We have a great history as Christians. True, there are some dark parts to the history of the church, but for the most part when looking at those who really most desired to follow closely the pattern of Jesus, we do have an ancestry to be proud of. Space won’t allow me here to detail the many great lives of faith that have been lived throughout the centuries, but there are books and more books out there to do that for me. We have a wonderful heritage.

Some of them have seen God do great miracles (Smith Wigglesworth would be an example). Others have been known as radically generous givers, living without a care for their own needs and instead giving themselves extensively for the well-being of others (George Muller). Others have been great church planters and pioneers of the way to live by faith to many (John Wesley). Each of them achieved great victories which moved the church on into a new place and broke new ground which today, we are freely walking on – we are indebted to their lives and ministries.

But despite all this, we in our generation, must still be looking for a better day. It is one thing to admire the forerunners to our generation, and even to walk the ground they won. But it is another to actually stand with the same kind of faith as theirs – the same faith that seeks breakthrough into new areas, new things, that seeks a better country, a better day, a heavenly one.

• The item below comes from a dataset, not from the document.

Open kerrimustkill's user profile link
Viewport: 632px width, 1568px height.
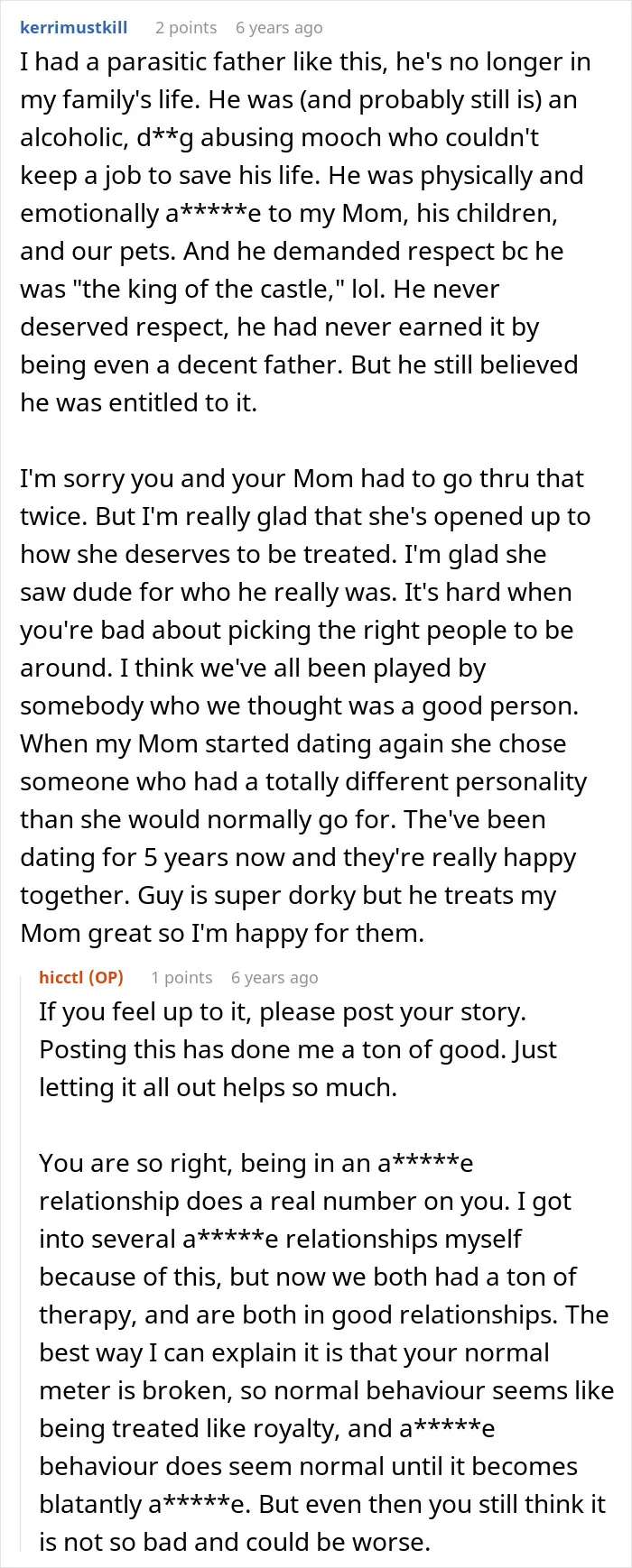[74, 28]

Hebrews 11 speaks of Abraham seeking a heavenly country. I have always thought that meant he was really waiting to die and go to heaven. But on reflection, I don’t think this is necessarily the case. Because when Jesus, descendant of Abraham, came on the scene, He said “the kingdom of heaven is at hand,” and talked repeatedly about how the kingdom was coming in peoples’ present-day experience. When someone was healed, or a demon was cast out, He would tell them that the kingdom had come near them. Their own country was becoming a heavenly one.

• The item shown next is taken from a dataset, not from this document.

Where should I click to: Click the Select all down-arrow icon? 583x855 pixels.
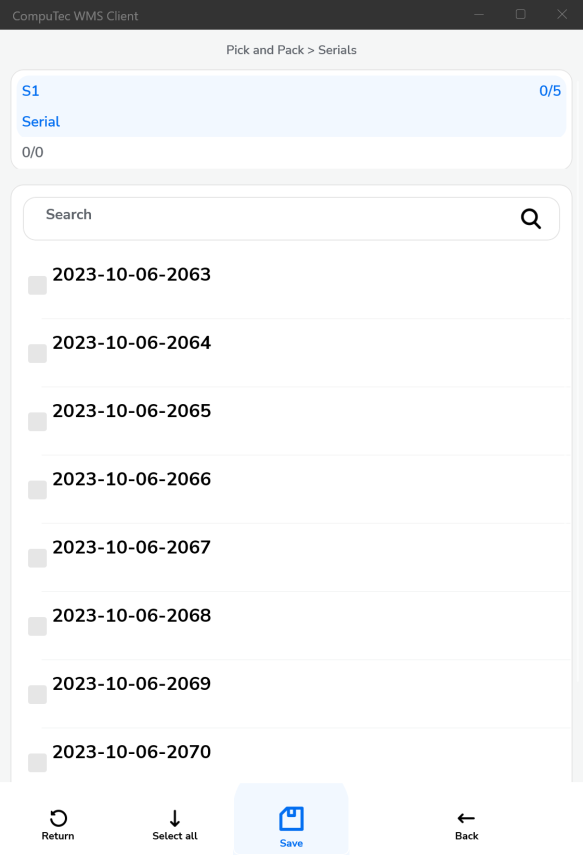(175, 818)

Hopefully we too might desire to follow in Abraham’s footsteps, and to look for a better country, that is, a heavenly one. But does that mean we are simply waiting around for the millennium, or to die and go to heaven – some distant, future event which we can’t do much more about than we have done by getting saved? I don’t know about you, but I’m looking for this country to become a heavenly one, that is, through the constant in-breaking of the kingdom of heaven into peoples’ experience, it becomes more and more manifest in every community, every city, town and village, permeating the atmosphere and changing hearts and lives everywhere.

Ultimately, we do not see this yet! We have had great breakthroughs in the past, and there is more of heaven on earth now than when we began in the faith. But wars still go on. People still get seriously sick. Tragedies still occur. There is work to be done. We are looking for a better day, and it is our duty in looking for it, to persevere, persist, and doggedly pursue a better day, so that our goal becomes global transformation. Is this too large a thing to believe in? Did not God so love the whole world that He gave His Son? Does it not say prophetically that the kingdoms of this world have become the kingdom of our God and of His Christ? Does it not say that the meek shall inherit the earth? Does it not say that the knowledge of His glory shall cover the earth as the waters cover the sea? I could go on – time and again God’s promise of extreme hope and victory is to the whole world.

For this we require supernatural strength and vision, to sustain us. We will never achieve this in our own strength, but thank the Lord, He has a supply that will never run out. In calling us to global transformation, He resources us with everything we need. In the book of Acts we witness a church of extreme power and determination that was so strengthened because they were fuelled by the outpouring of the Holy Spirit. Today this too will provide the catalyst to our being launched into a fresh move of God in the earth – a great outpouring of the Holy Spirit which brings supernatural enablement to accomplish the mission of God among His people on earth.

We are grateful, always grateful, for the remarkable things He has done among us. We must never lose sight of those things but continually share their testimonies. But the Biblical theme of increase, the ever-increasing kingdom, going from glory to glory – and God’s heart from which this great theme came – cannot be ignored. We are looking for a better day – the day when we will rule and reign with Christ, and His dominion will cover the earth, and the heavens and the earth can be renewed – all things made new.